[[ INPUT FOR THIS TASK, beginning ]]

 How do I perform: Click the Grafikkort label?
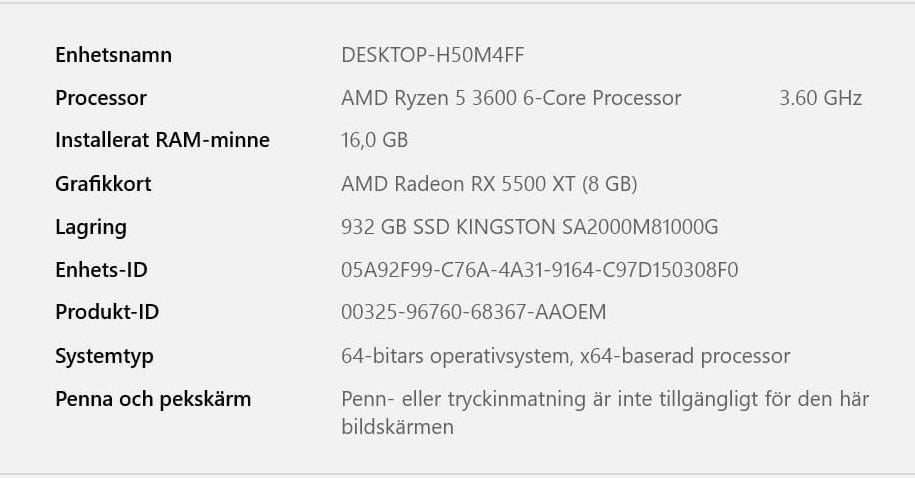(x=103, y=184)
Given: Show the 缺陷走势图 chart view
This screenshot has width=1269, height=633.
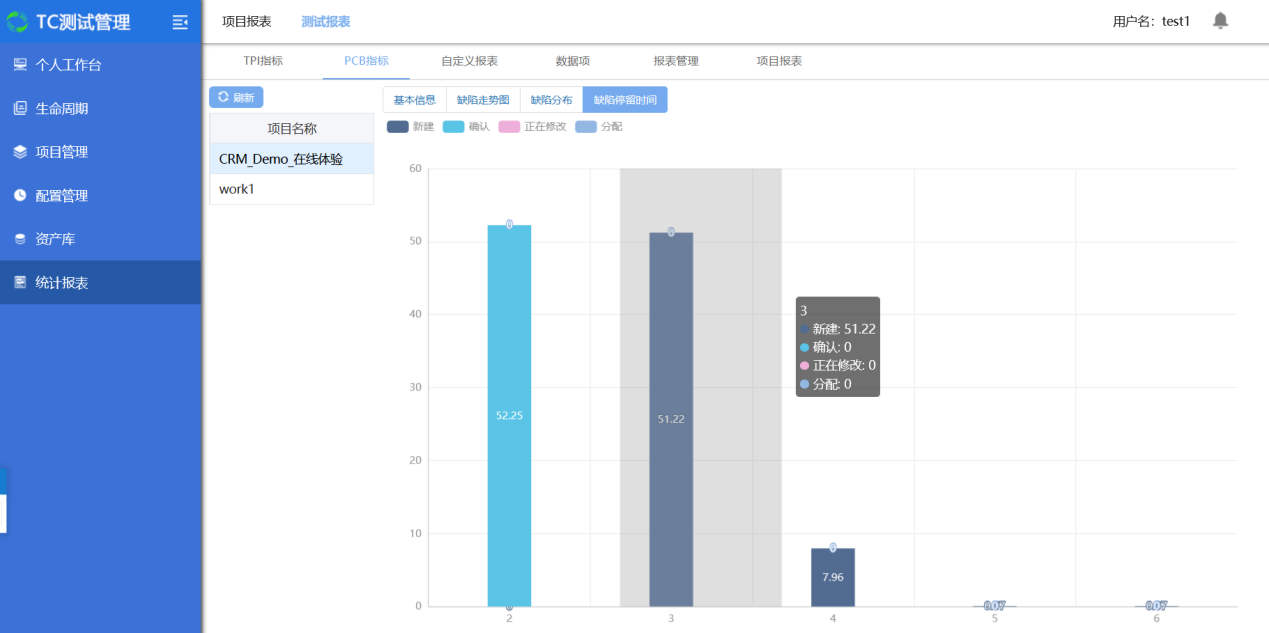Looking at the screenshot, I should pos(483,100).
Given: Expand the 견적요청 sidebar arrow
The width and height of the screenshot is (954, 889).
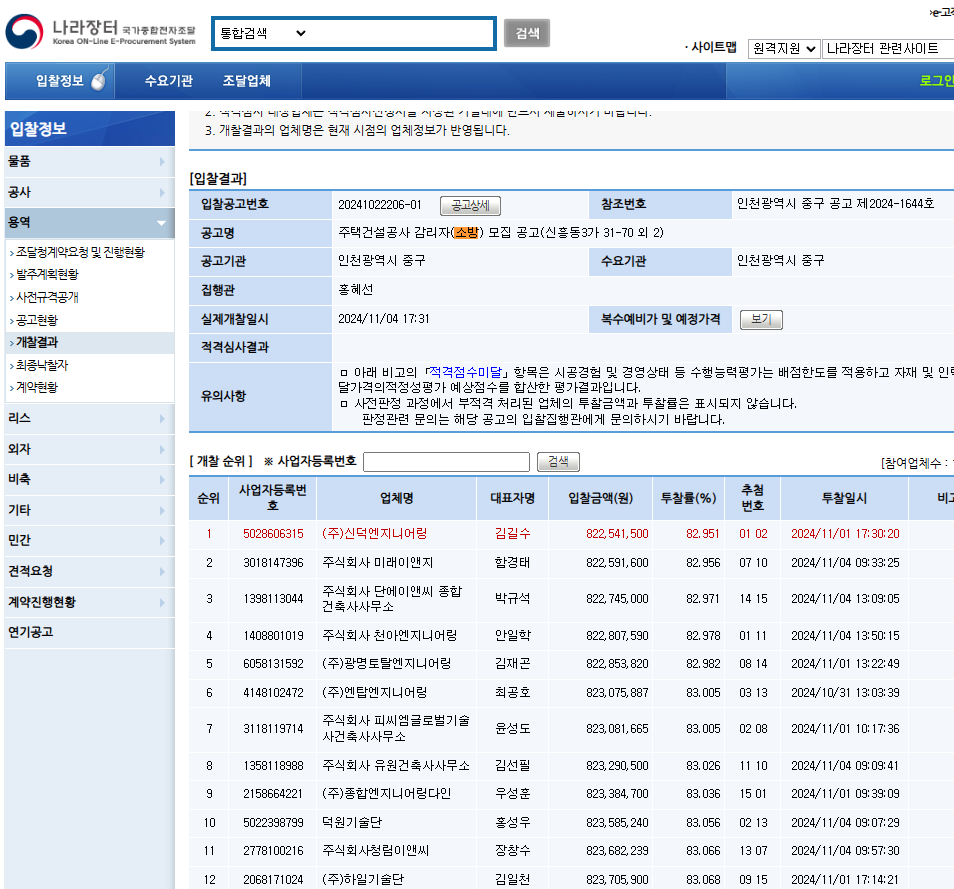Looking at the screenshot, I should pyautogui.click(x=162, y=571).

[[ INPUT FOR THIS TASK, end ]]

◆ TASK DIRECTIONS
Repeat the whole listing above word for word, but keep any picture out of it.

◆ OUTPUT OF THE TASK
 How do I perform: Click the Grafikkort label?
(x=103, y=184)
Given: Show the 缺陷走势图 chart view
This screenshot has width=1269, height=633.
Looking at the screenshot, I should pos(483,100).
Given: Expand the 견적요청 sidebar arrow
The width and height of the screenshot is (954, 889).
Looking at the screenshot, I should pyautogui.click(x=162, y=571).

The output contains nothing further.